*Data records*
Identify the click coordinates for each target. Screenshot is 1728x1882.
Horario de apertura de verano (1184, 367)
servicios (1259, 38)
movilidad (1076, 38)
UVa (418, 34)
...
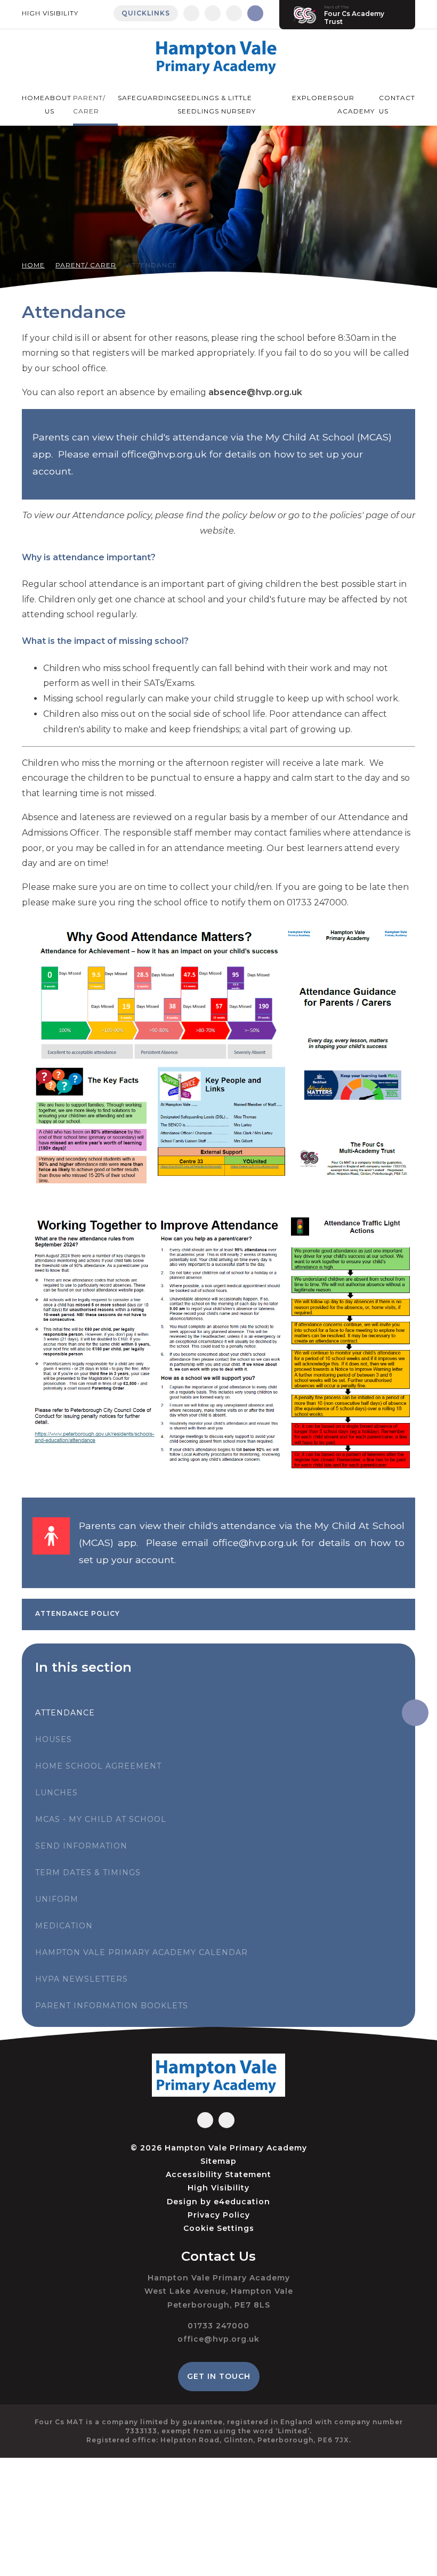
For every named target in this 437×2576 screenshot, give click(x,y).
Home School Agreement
==
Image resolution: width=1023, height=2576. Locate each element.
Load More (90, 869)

*Assignment*
Take from the material above the lines running from the one with "Identify the click" through the one with "UVa (418, 34)", and repeat them exactly, with nothing else.

*Answer box*
Identify the click coordinates for each target. Screenshot is 1728x1882.
Horario de apertura de verano (1184, 367)
servicios (1259, 38)
movilidad (1076, 38)
UVa (418, 34)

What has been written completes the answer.